If lazing on the beach is too slow-paced, choose to walk coastal paths to Ponta da Piedade. This real-life postcard is a series of orange cliffs carved by the sea and time. You can wander down on foot, but the best way to explore is with a kayak tour as you can dip in and out of the sea caves and explore the cliffs to their full potential.

Afternoon: Go west to Sagres

After lunch make your way west. It’s worth pausing for coffee in the cute village of Burgau. It holds the nickname “Santorini of Portugal”, but honestly I don’t see the resemblance. Between here and Sagres you’ll find plenty of wilder, quieter beaches, so choose to follow a goat track down to the sea and spend a few hours in the sunshine. 

Note: If you’re keen to surf, you may need to keep driving to the true west coast for the swell.

When you’re ready, continue to Sagres, a town on the very south-west corner of Portugal that gets whipped by the wild winds of the icy Atlantic. Even in the middle of summer, you’ll need a jacket or more.

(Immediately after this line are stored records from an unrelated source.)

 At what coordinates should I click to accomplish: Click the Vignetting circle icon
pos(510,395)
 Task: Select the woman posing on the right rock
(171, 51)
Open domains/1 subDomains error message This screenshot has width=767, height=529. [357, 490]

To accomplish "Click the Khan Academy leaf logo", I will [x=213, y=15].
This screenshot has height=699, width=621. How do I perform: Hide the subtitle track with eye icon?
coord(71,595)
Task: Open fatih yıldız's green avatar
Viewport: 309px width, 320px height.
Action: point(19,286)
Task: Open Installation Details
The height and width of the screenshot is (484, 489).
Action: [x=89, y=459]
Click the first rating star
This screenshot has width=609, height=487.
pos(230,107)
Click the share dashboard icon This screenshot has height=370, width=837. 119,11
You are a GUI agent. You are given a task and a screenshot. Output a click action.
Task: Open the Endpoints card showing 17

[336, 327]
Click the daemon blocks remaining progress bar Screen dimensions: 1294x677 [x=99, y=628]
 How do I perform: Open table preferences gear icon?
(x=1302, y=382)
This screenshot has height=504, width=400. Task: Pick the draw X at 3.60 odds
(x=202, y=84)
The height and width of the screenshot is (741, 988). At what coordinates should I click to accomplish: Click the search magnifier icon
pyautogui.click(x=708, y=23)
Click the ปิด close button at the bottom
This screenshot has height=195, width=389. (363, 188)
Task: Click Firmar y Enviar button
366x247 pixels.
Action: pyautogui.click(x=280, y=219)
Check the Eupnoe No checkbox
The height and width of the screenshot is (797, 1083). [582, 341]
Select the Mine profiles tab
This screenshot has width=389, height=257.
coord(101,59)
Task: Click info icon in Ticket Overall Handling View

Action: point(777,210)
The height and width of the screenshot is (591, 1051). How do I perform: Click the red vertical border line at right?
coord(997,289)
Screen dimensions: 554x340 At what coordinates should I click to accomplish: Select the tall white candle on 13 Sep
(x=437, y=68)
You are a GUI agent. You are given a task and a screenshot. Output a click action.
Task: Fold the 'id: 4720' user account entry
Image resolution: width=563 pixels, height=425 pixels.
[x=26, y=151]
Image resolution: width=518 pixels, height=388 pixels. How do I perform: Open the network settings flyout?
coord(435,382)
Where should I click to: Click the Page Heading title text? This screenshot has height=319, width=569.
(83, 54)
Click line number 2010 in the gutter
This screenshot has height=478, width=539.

On the way into town you’ll spot Ceramica Paraiso, a warehouse filled with beautiful Portuguese-made pottery. It’s an essential stop, and you won’t miss it – the outside is covered in colourful ceramics. If you’re in the market for new plates, bowls, cups or mugs then take a look here as everything is usually just a few euros at most.

As the evening draws near, make your way to Sagres. Here you can visit the Cabo de São Vicente, eat the “last bratwurst before America”, and visit the fortress. Bring jackets, wrap yourself up and find a spot atop the cliffs to watch as the sun sinks into the ocean in the most spectacular fashion. 

Tip: If you don’t have a car, you can find plenty of tours that will take you Sagres. This sunset jeep tour looks great, or there’s this highly rated half-day Sagres tour from Lagos. If you’re adventurous, you can even try Coasteering.

For dinner you could try Retiro do Pescador. This Portuguese spot serves great classic Portuguese, and if you can’t est in choose to get a takeaway frango no churrasco (grilled chicken) for a cliff-top sunset picnic.

I’ve detailed all my Algarve food tips in my guide on Where To Eat in the Algarve guide.

STAY: Lagos

Day 3: Benagil Cave, Wine Tasting or Seven Hanging Valleys Trail

92km \\ 1 hour, 45 minutes driving 

Morning: Kayak or SUP into Benagil Cave

The incredible Benagil sea cave has become one of the Algarve’s most popular things to experience and there’s a couple of ways to see it. At the small fishing village of Benagil you’ll see plenty of boat tours and equipment hire stands. I’ve done both and despite my not-so-smooth landing, I preferred to hire equipment and paddle into the cave.

While the boat tours are really cool, you’ll only zip into the cave and you won’t get to stand on the expansive sandy beach within. Instead I’d choose to hire a kayak or standup paddleboard for an hour and make the short journey from the shore into the cave. 

Tip: I’ve also seen some tour companies do a kayak and boating combo, where you kayak or SUP for around 90 minutes, go into the cave, and then get to relax on a boat as it zips you to various rock formations and a beach to swim at.

You can hire boards or book a boat on the spot, but if it’s the busy season (June – Sept) I’d recommend booking ahead. There are loads of boat and kayak tours online and booking ahead guarantees you’ll get to explore it.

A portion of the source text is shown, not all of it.